Penghambat pertumbuhan mikroba dan enzim pektolisis
Di dalam jaringan buah dan sayur telah diketahui adanya dua jenis
penghambat pertumbuhan mikroba patogen, yaitu senyawa yang belum dibentuk
dan penghambat yang disintesis oleh inang karena adanya tanggap terhadap
infeksi dan kerukan lainnya, atau yang dikenal dengan nama ”fitoaleksin”.
Peningkatan kerentanan inang karena pemasakan
Peningkatan kerentanan buah dan sayur terhadap penyakit pascapanen
selama dalam simpanan, dipengaruhi oleh tiga faktor, yaitu adalah penurunan
kemampuan jaringan inang untuk menyintesis penghambat mikroba, seperti 6-
metoksimelein dan asam benzoat karena umur produk dalam simpanan.
Peningkatan kelenturan selaput dinding sel karena lepasnya nutrisi dan air ke
dalam ruang antar sel dan peningkatan kerentanan dinding sel tanaman terhadap
serangan enzim pengurai pathogen.
DAFTAR PUSTAKA
Agrios, G.N. 1997. Plant Pathology 4th ed. New York: Academic Press.

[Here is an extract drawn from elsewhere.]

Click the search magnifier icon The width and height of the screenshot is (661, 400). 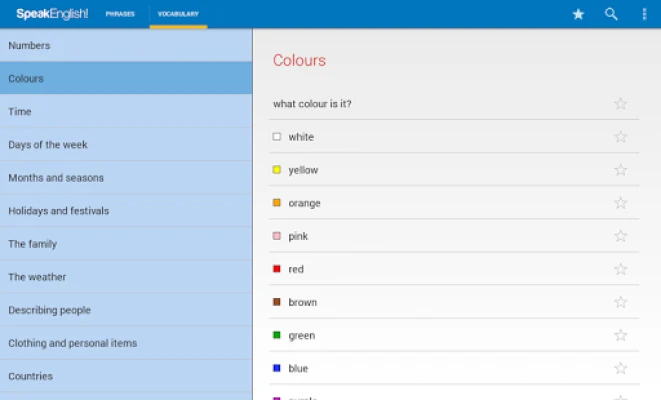coord(611,14)
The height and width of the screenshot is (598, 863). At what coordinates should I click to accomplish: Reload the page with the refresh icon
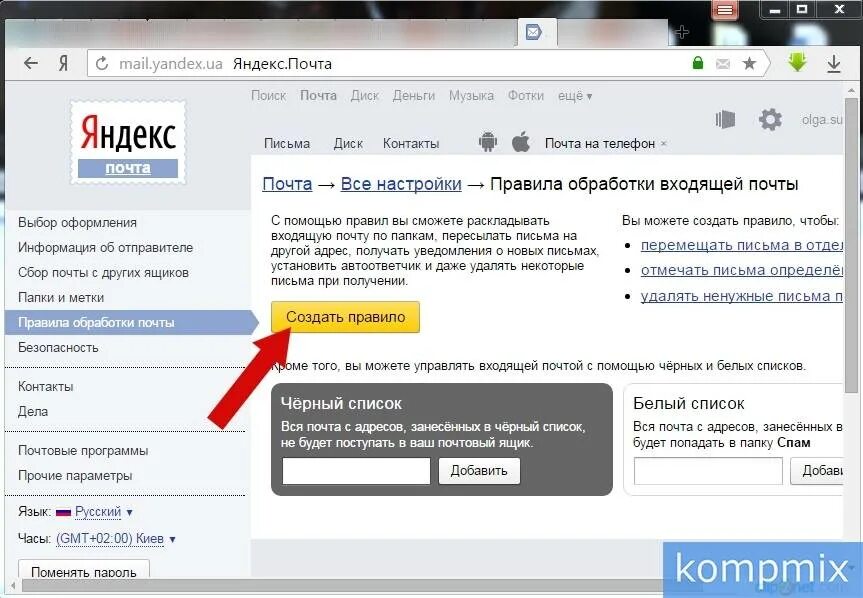pos(102,64)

Amiarsi,D., E. Sitorus, dan Sjaifullah. 1996. Pengaruh Teknik Penyimpanan terhadap Mutu Buah Salak Lumut. Jurnal Hortikultura Vol. 6 (4): 392-401.
Hendri, Bustaman. 2006. Seleksi Mikroba Rizosfer Antagonis Terhadap Bakteri Ralstolnia solanacearum Penyebab Penyakit Layu Pada Bakteri Pada Tanaman Jahe Di Lahan Tertindas. Jurnal Ilmu-Ilmu Pertanian Indonesia vol.8 (1).
Murtiningsih. 1994. Inventarisasi Penyakit Pascapanen Buah Salak dan Cara Pengendaliannya. Jurnal Hortikultura Vol. 6 (1): 95-99.
Suryanti, Dwi. 2003. Penyakit Pasca Panen. Yogyakarta: Kanisius .
Sudjono. 2000. Mikroorganisme Pengganggu Pascapanen.Jakarta: Gramedia.